= Ruth Fitzmayer Schwarz =

American physicist

Ruth Fitzmayer Schwarz (July 12, 1925 – August 26, 2004) was an American physicist known for her work on semiconductors in the electronics industry.

==Early life and education==
Schwarz was originally from Louisville, Kentucky, where she went to Atherton High School, Louisville, becoming student body president and graduating with first honors in 1943. She stayed in Louisville for undergraduate study at the University of Louisville. Initially she majored in political science but she switched to mathematics and science after becoming inspired by a first-year mathematics course taught there by Walter Lee Moore, the namesake of the university's Moore Observatory.

She went on to Harvard University for graduate study in physics, working there on the magnetic behavior of molecules with John Hasbrouck Van Vleck, who later won the Nobel Prize for his work on magnetism. She earned a master's degree there, through Radcliffe College, in 1949, and completed her Ph.D. in 1953. Her dissertation was Rotational magnetic moments in polyatomic molecules.

==Career and later life==
Schwarz became a scientist for transistor manufacturer Philco in 1952, initially modeling the flow of heat in their manufacturing processes. She worked for them in their scientific laboratory in Blue Bell, Pennsylvania, and shifted to part-time work after the birth of her children. In the 1970s she worked in the Space Division of General Electric.

==Personal life==
Schwarz was the daughter of Lawrence J. Fitzmayer, who taught music at public schools in Louisville and played violin for the Louisville Philharmonic Orchestra.

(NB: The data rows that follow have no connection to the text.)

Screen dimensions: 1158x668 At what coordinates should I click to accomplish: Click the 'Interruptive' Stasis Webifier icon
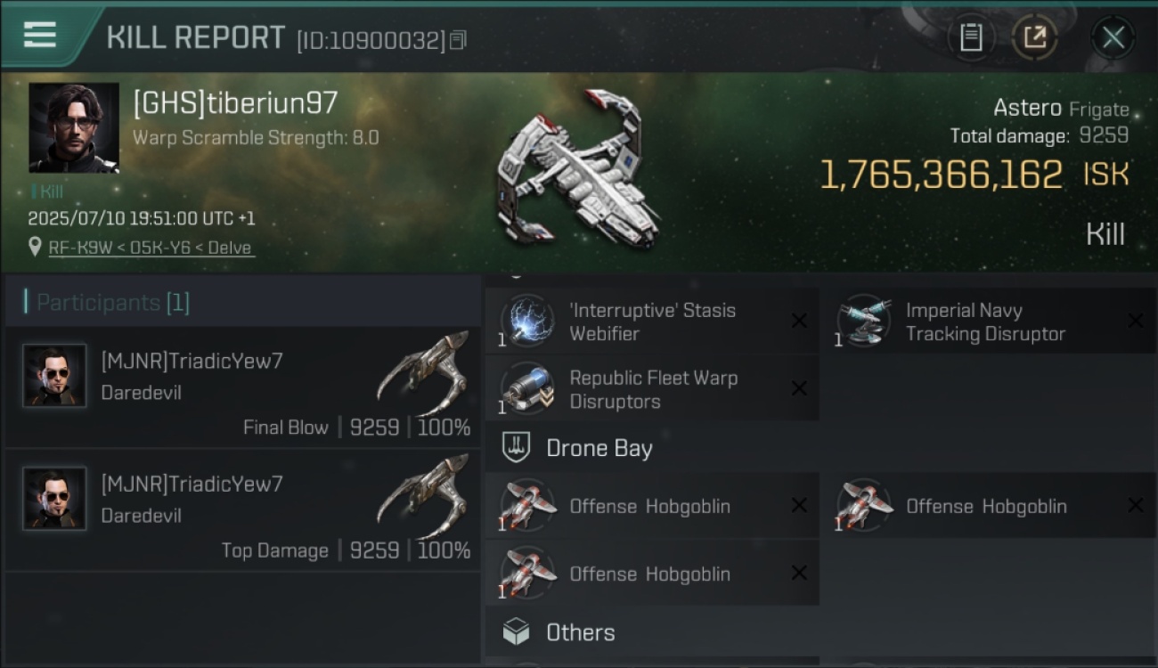click(x=527, y=322)
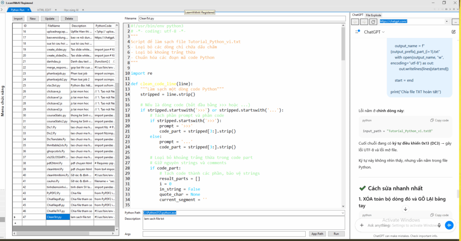This screenshot has height=241, width=461.
Task: Copy code of the input_path snippet
Action: point(439,120)
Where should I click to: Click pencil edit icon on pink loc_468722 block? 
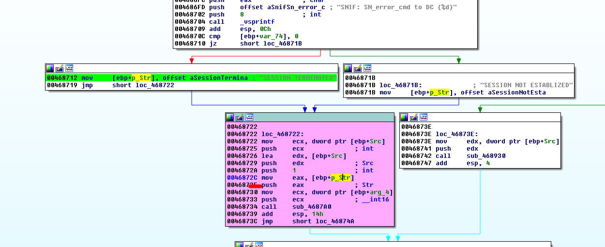[x=240, y=117]
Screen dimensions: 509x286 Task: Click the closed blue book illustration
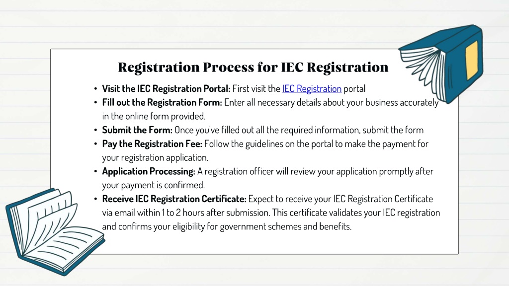point(441,64)
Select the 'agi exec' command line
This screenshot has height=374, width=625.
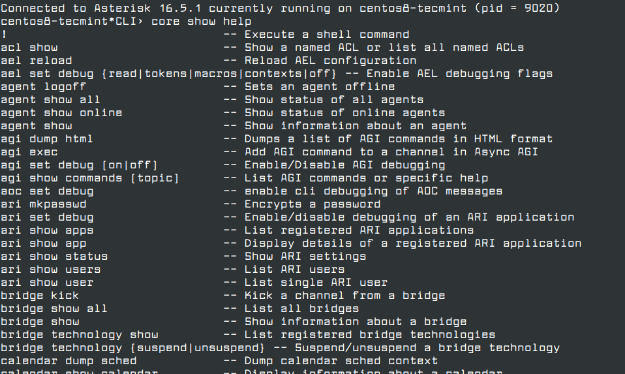point(29,151)
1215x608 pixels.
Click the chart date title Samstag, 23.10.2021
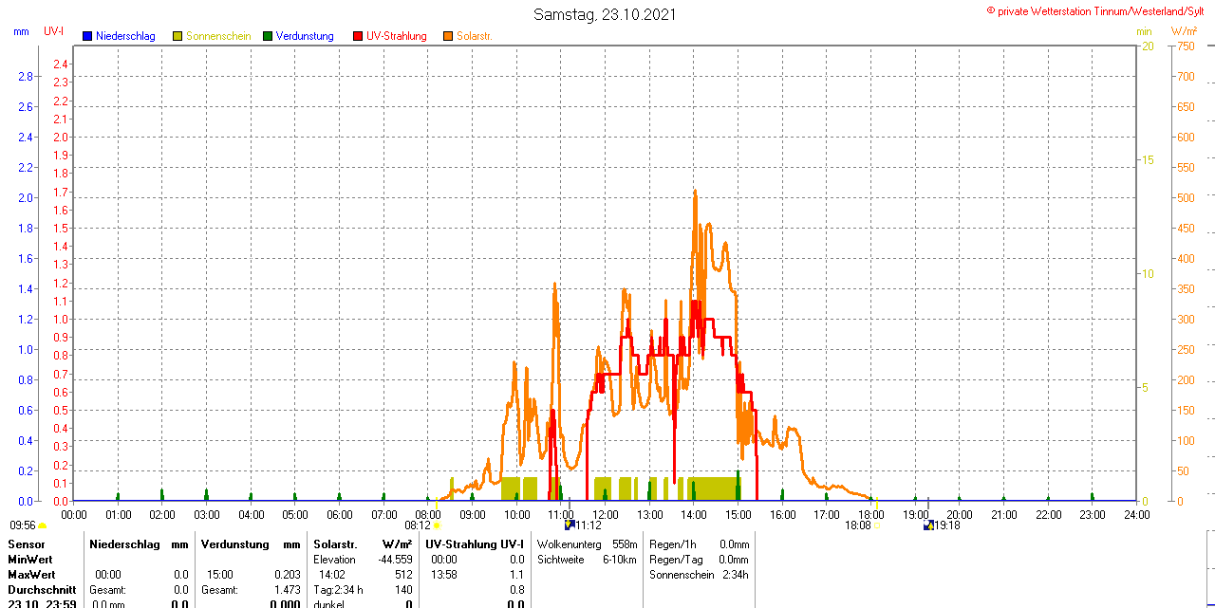(606, 14)
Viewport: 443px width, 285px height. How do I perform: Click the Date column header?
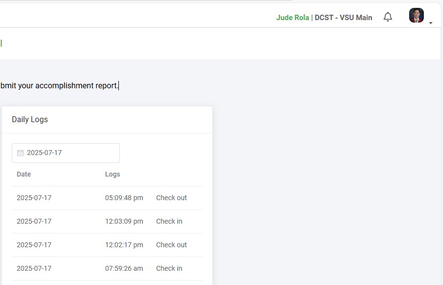(x=24, y=174)
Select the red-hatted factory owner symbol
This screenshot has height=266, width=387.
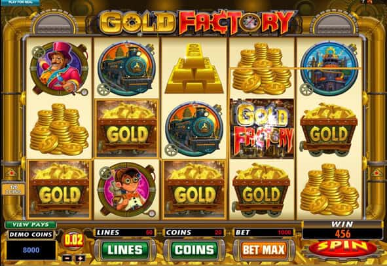(x=59, y=68)
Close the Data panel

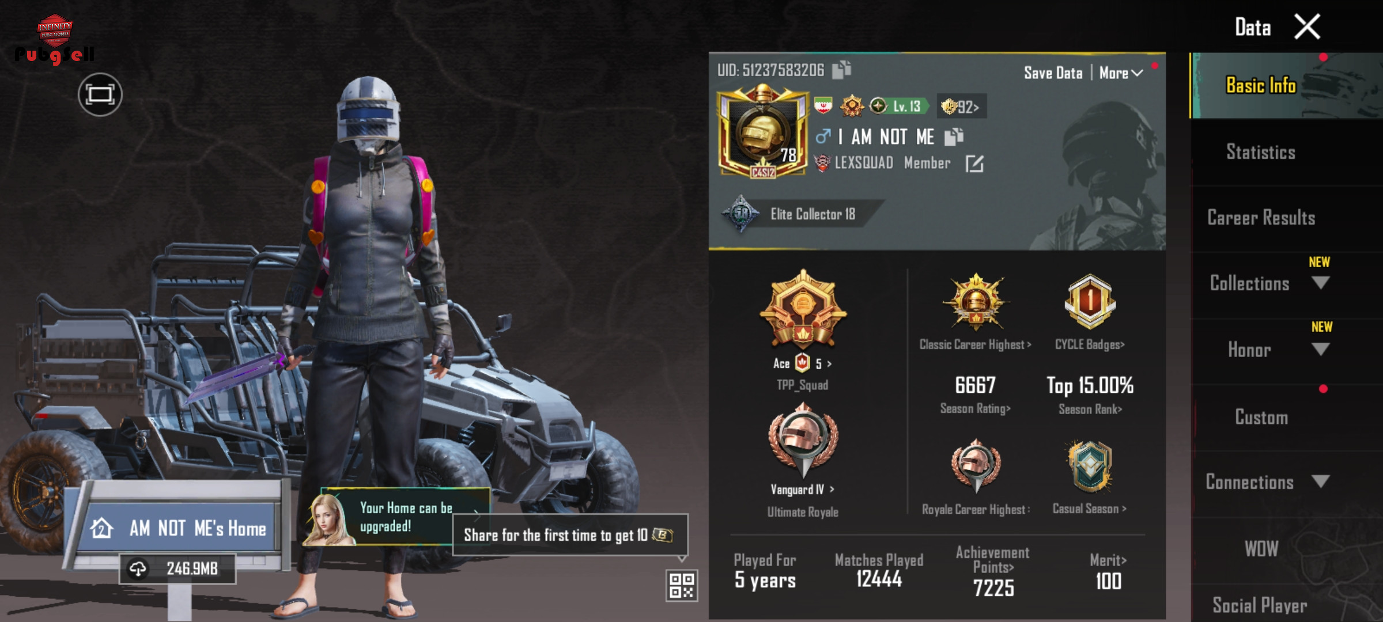click(x=1307, y=27)
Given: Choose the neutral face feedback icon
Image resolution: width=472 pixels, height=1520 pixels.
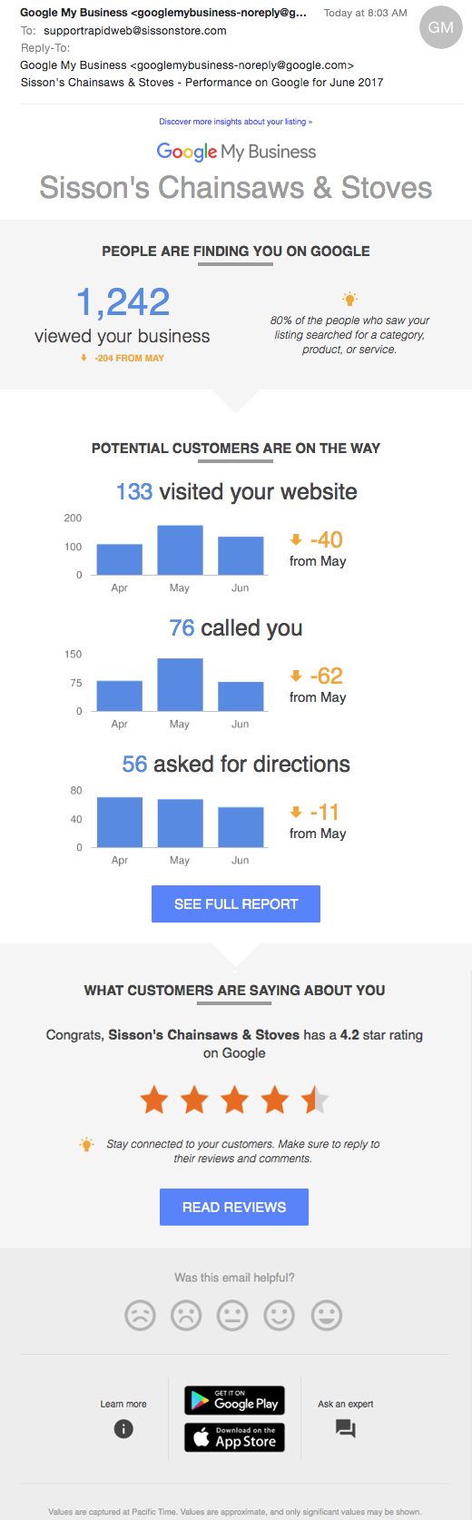Looking at the screenshot, I should (x=232, y=1315).
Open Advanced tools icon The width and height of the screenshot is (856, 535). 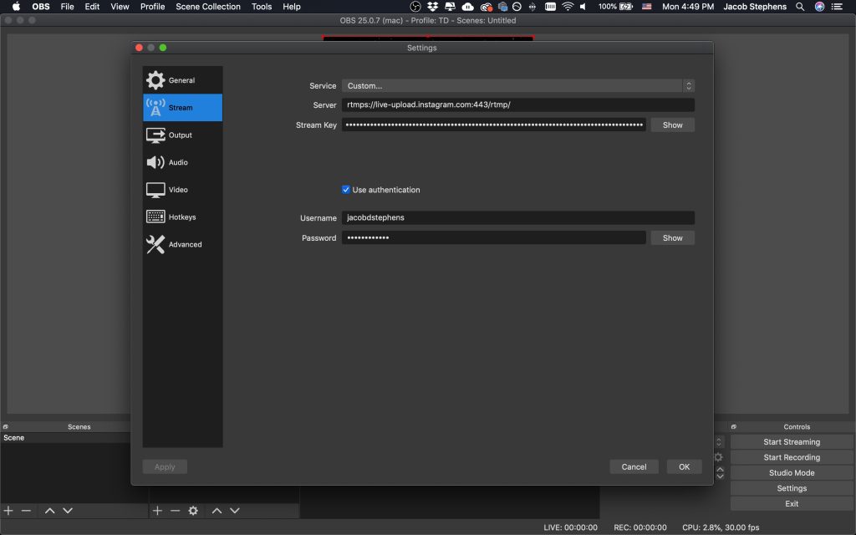click(155, 245)
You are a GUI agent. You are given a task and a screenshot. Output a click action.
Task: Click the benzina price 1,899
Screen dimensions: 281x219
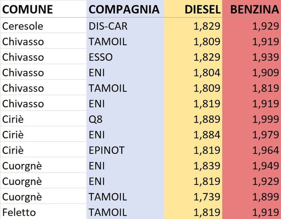pyautogui.click(x=265, y=197)
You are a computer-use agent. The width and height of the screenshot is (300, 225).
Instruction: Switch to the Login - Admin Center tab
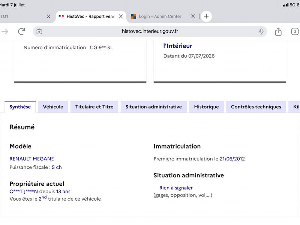point(160,17)
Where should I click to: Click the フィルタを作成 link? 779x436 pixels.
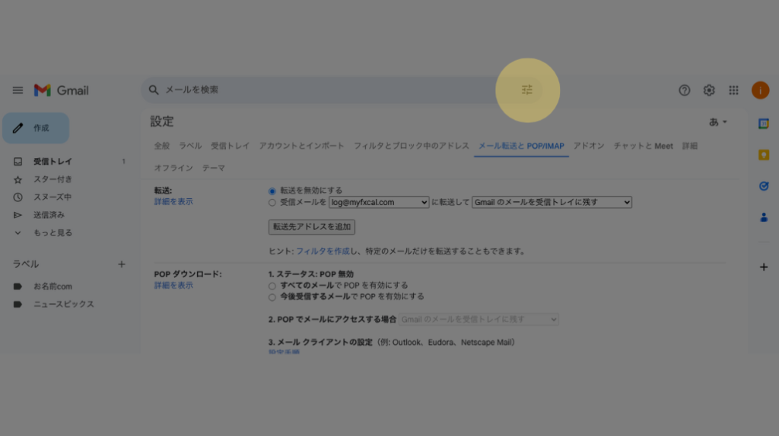pos(323,251)
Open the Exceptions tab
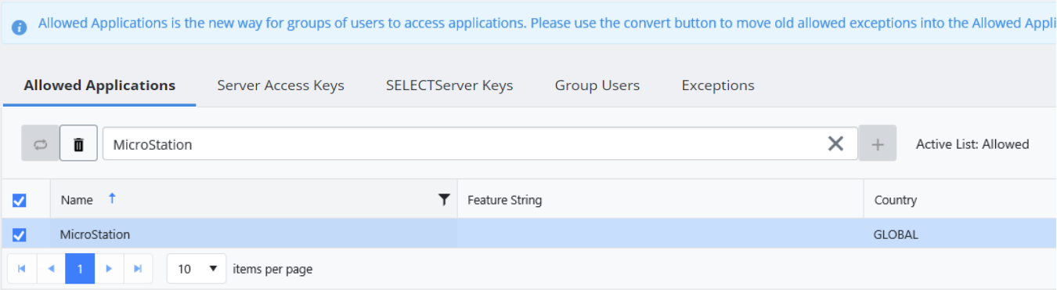The width and height of the screenshot is (1057, 290). (718, 85)
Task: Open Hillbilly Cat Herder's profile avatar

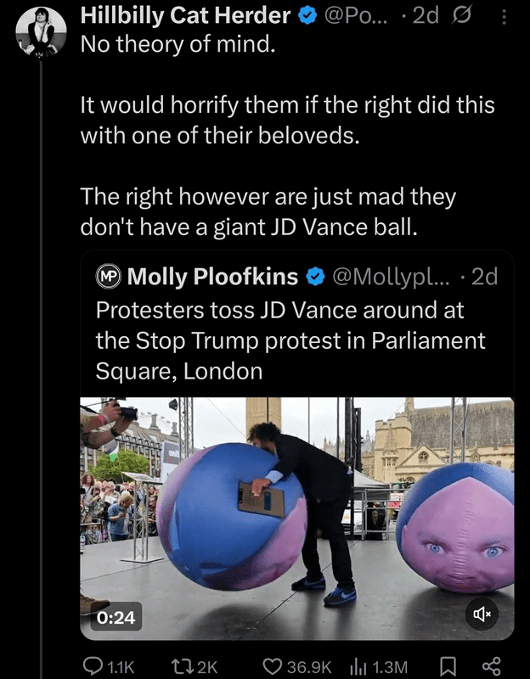Action: pos(40,33)
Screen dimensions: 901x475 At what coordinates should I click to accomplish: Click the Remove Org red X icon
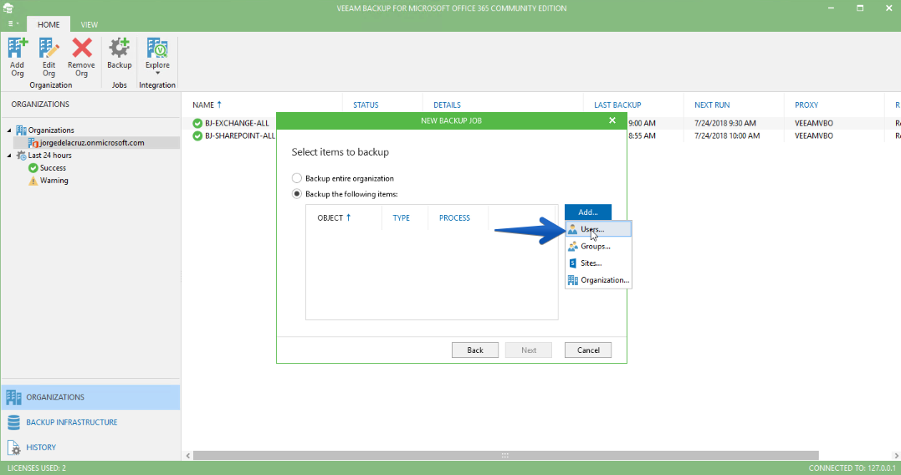(x=82, y=49)
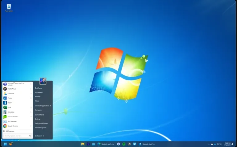Open the Excel app entry
Screen dimensions: 237x147
point(17,107)
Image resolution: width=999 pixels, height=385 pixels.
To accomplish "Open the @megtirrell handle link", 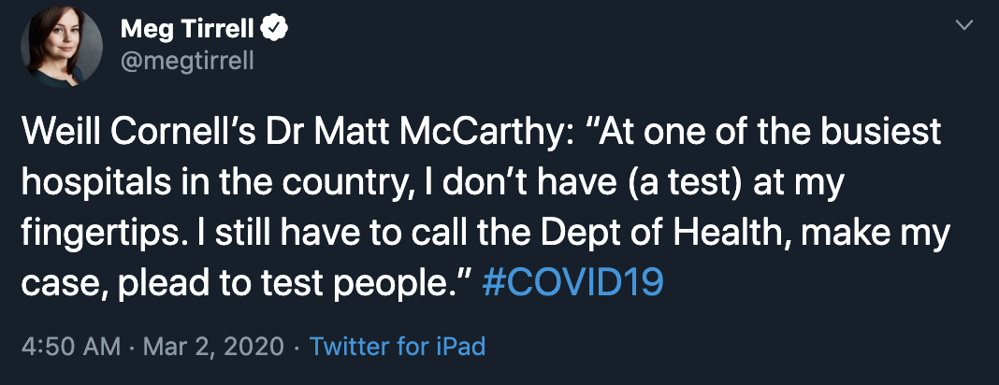I will [187, 61].
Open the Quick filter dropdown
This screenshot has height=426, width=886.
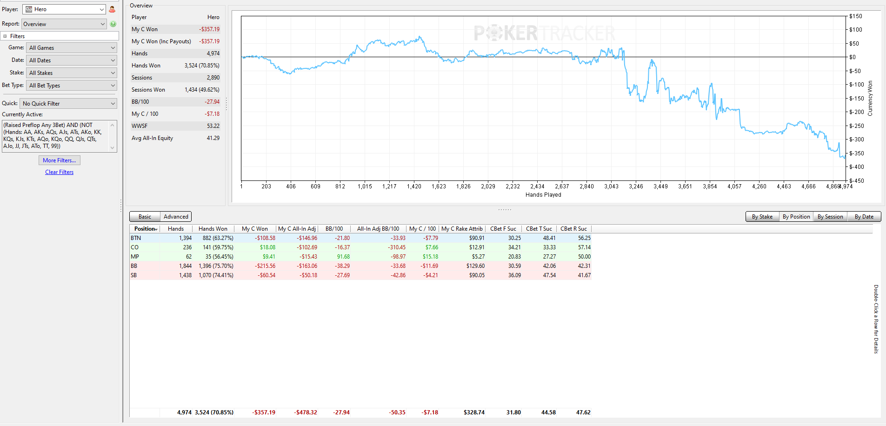tap(68, 104)
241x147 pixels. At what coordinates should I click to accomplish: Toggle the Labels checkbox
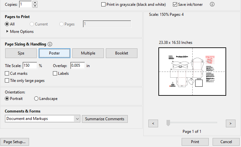pos(55,74)
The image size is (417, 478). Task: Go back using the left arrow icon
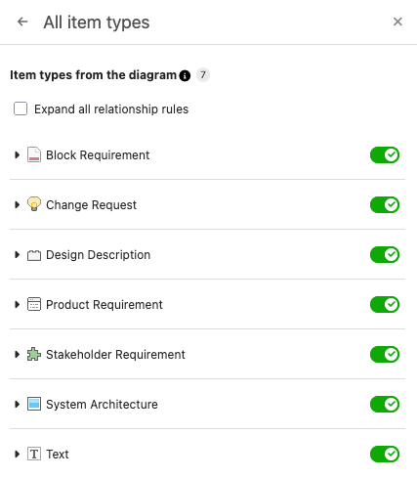point(22,22)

She maintained a lifelong interest in music, playing violin herself in her high school orchestra, and for nearly three decades with the Old York Road Symphony beginning circa 1967.

She met her husband, physicist John Schwarz, at the University of Louisville; they both studied at Harvard, worked at Philco and married in 1950. They had two sons and a daughter.

==Recognition==
Philco gave Schwarz their Presidential Special Award. Schwarz was named a Fellow of the American Physical Society in 1963.